Five Things I’ve Learned about America

  1. Representation matters!
  2. Reinvention is real.
  3. Joy is a choice, and so is hatred.
  4. We’re not as divided as it seems.
  5. Only we can effect change.

August 15, 2024

  1. Representation matters!

    When my son, born in 2010, was six years old, he saw a tall Black man in a suit walking down the street. He turned to me and asked, “Was that the President of the United States?” This was my intimate moment of witnessing progress in action. Barack Obama was our president, and to my son, any sophisticated-looking Black man could be the president. Now we’re on the cusp of another potentially momentous time in our history. Kids in the future will look at women, at Black women, and Southeast Asian women, and see in these women the possibility to ascend to the highest office in the land. Girls will grow up knowing that it’s possible for them to reach for their greatest ambitions because Kamala Harris will have taken it all the way to the end zone. We live in a country whose constitution tells us that “all men are created equal,” and under an originalist Supreme Court majority that’s rolling back women’s rights one case at a time. Yes, there are women working against women’s rights and women’s freedoms, but they are the exceptions. Our collective belief in this woman, Kamala Harris, is a symbol in our belief that the girls of this nation—all girls—can become anything they want to be.

  2. Reinvention is real.

    When I campaigned for Elizabeth Warren in 2019, all I heard from anyone was that she couldn’t win. The problem was, she couldn’t win because no one would rally around her. In the early speculative days of Kamala Harris’s rise, people started to say the same thing. She’s a woman. She’s Black. She can’t win. Plus, she was unpopular, it seemed. She laughed too much. She was awkward. But then, in a matter of days, something shifted. It was like she’d been shot out of a rocket—and there was newfound energy and enthusiasm all around her. The party rallied. The media decided it liked her very much. People changed their tune. I don’t like how we behaved toward Harris in the beforetimes, but this is a good reminder to all of us to stay the course. Harris hasn’t changed, the perception of her has. That Americans believe in do-overs and second chances speaks to our resilience, and maybe proves that we’re not as fixed in our beliefs as it sometimes seems.

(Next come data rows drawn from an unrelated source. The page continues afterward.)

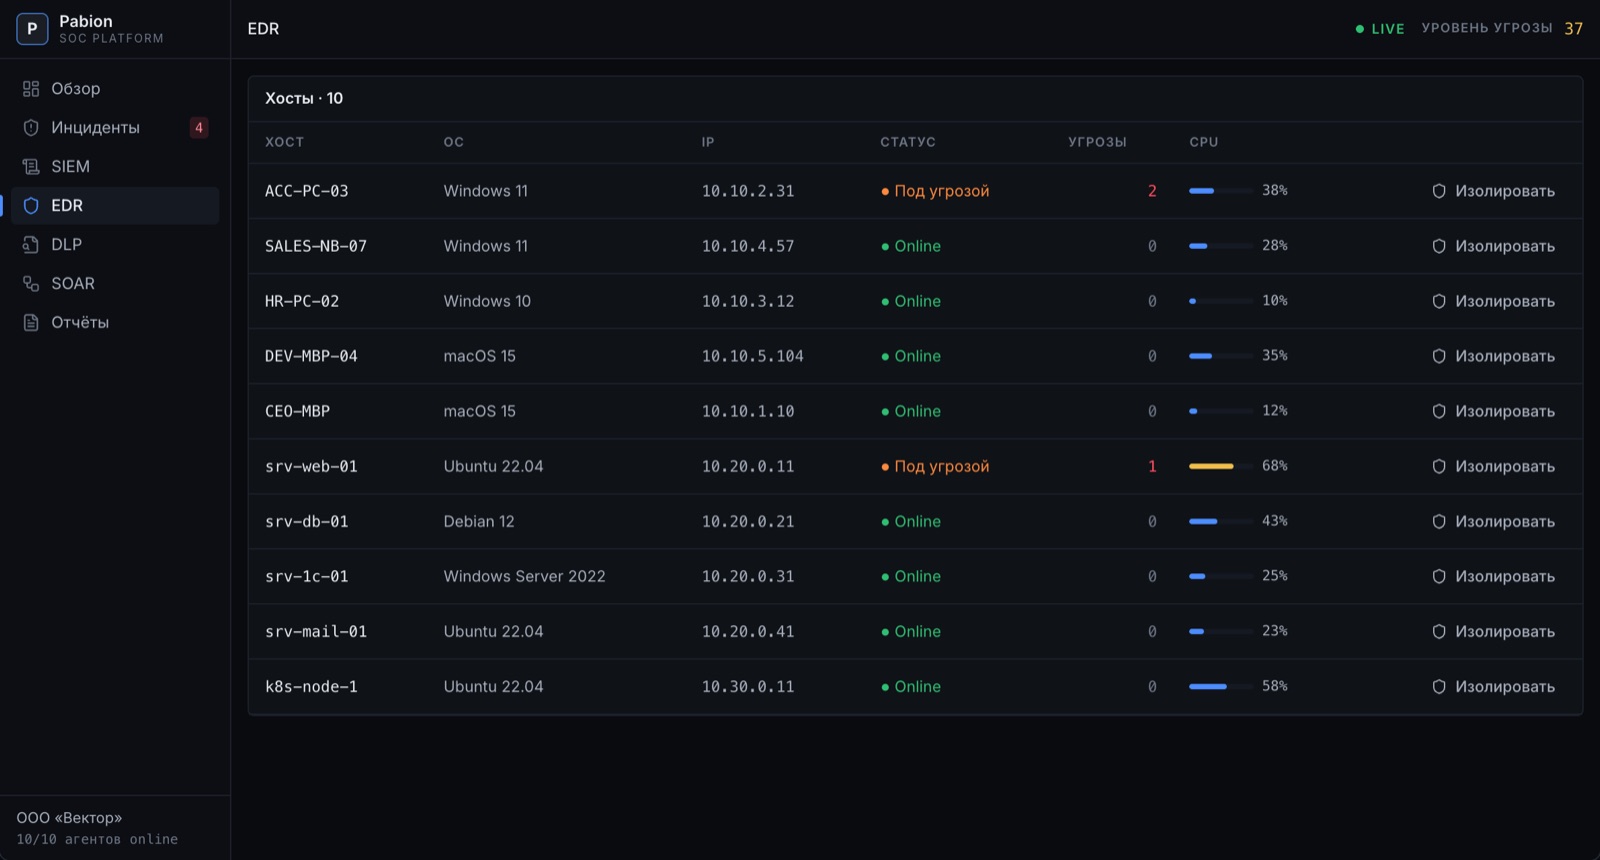Click the Отчёты document icon
Screen dimensions: 1600x860
click(x=31, y=323)
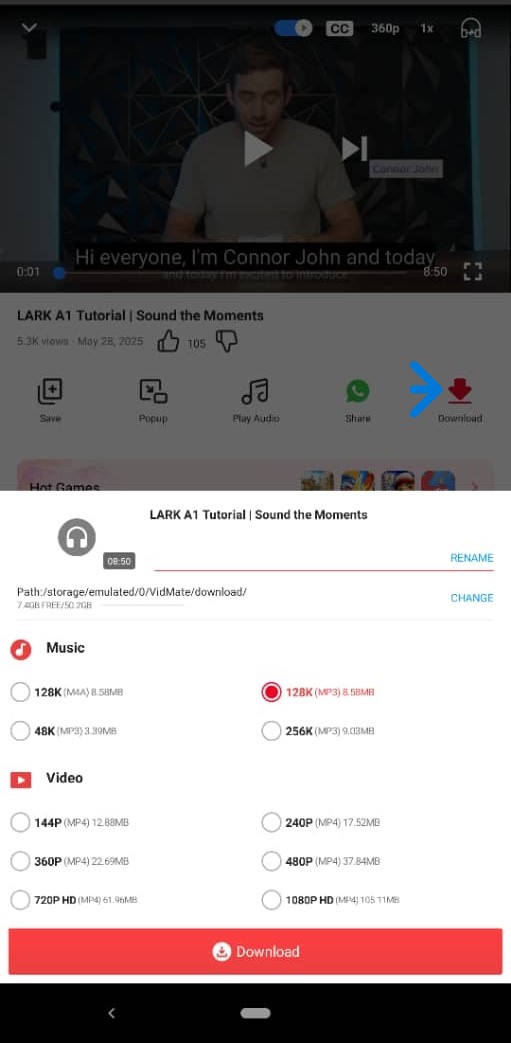Click the video progress bar

(x=233, y=272)
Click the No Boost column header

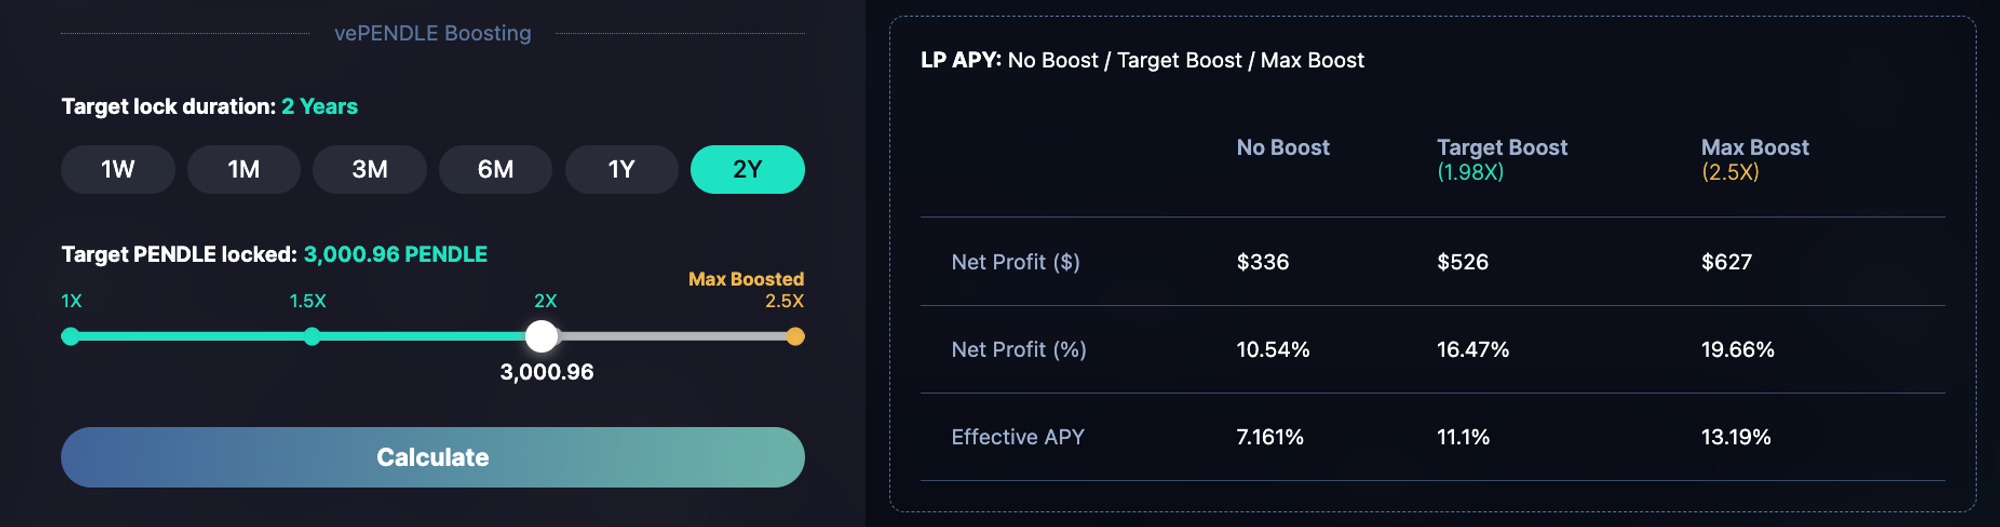point(1283,148)
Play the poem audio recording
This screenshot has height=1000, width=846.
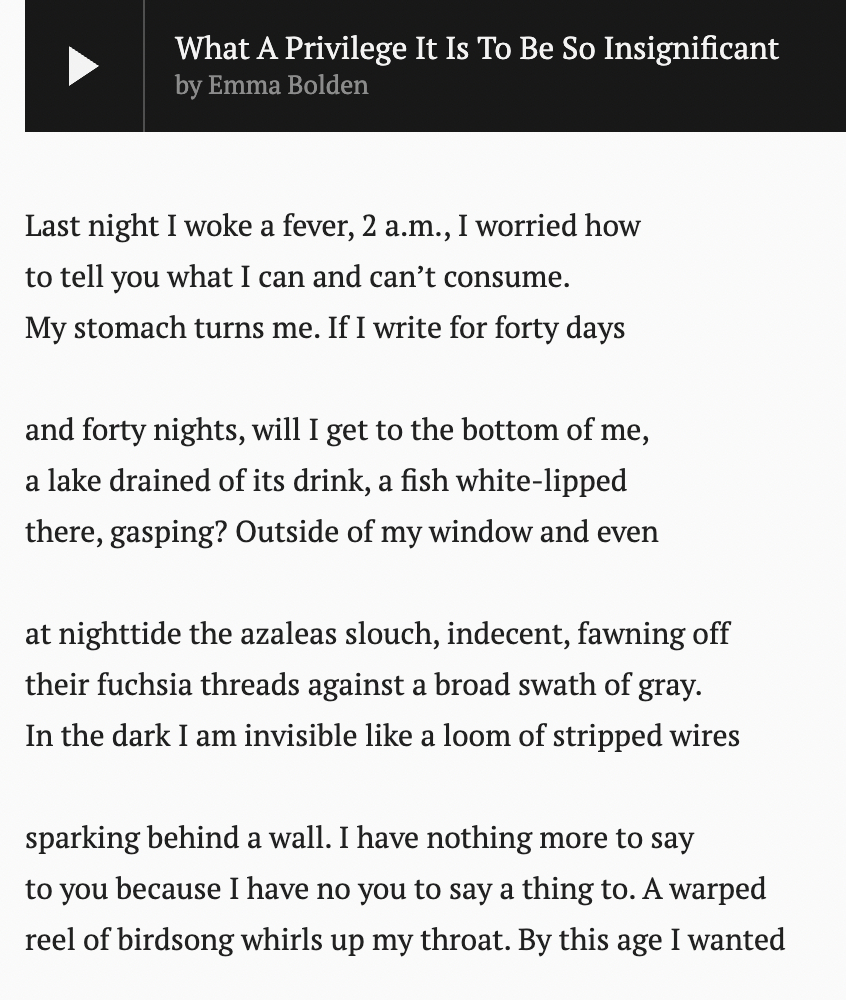83,66
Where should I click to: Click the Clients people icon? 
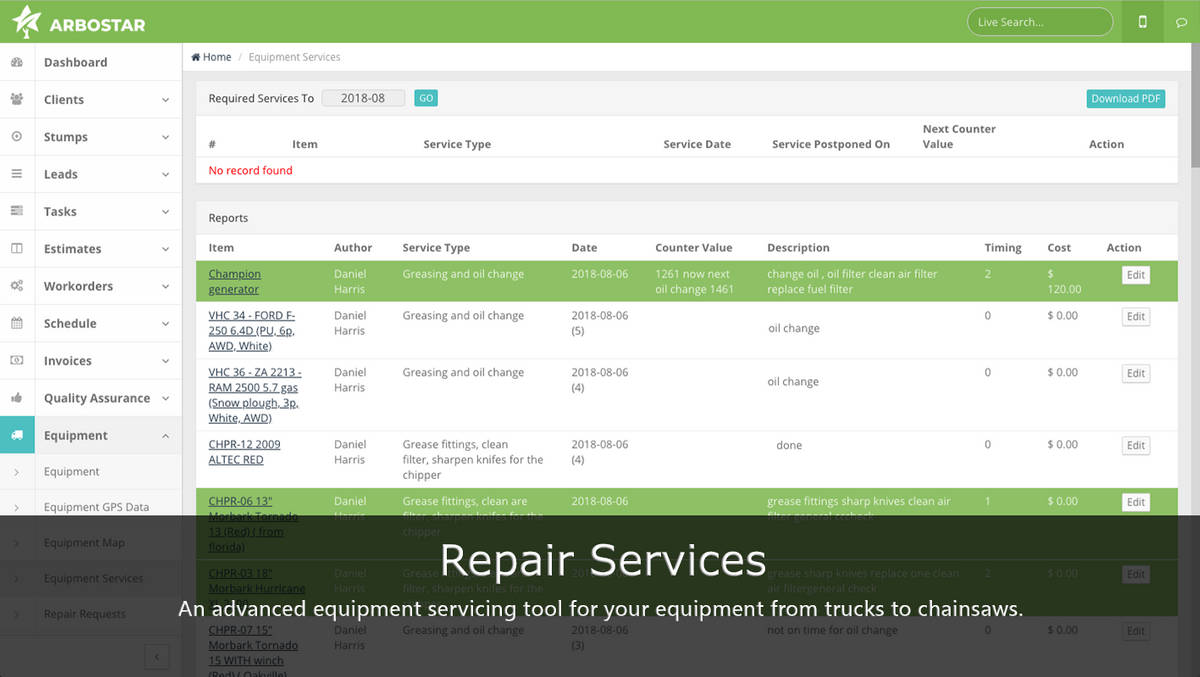[x=17, y=99]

  3. Joy is a choice, and so is hatred.

    For months before Harris’s announcement, I’d been despairing over our choice of candidates. My partner tried with varying degrees of success to encourage me to “joy hunt.” In other words, to find the joy in my everyday. Between global warming, gun violence, genocide, the meltdown of democracy, and the ripping away of personal freedoms, joy-hunting is hard. It’s boosted by hope arriving at your door. Feeling into the joy I’ve felt since Harris’s ascent, I’ve considered how much my despair was driven by stewing in my anger, meeting the hate from the other side with my own hate. The vibes have changed, though. “Weird” is not hateful; it’s just disarming. Our politics are dividing this nation, by design. Michelle Obama said, “When they go low, we go high.” Hatred is an unsustainable state of being. We’re watching what happens when joy wins.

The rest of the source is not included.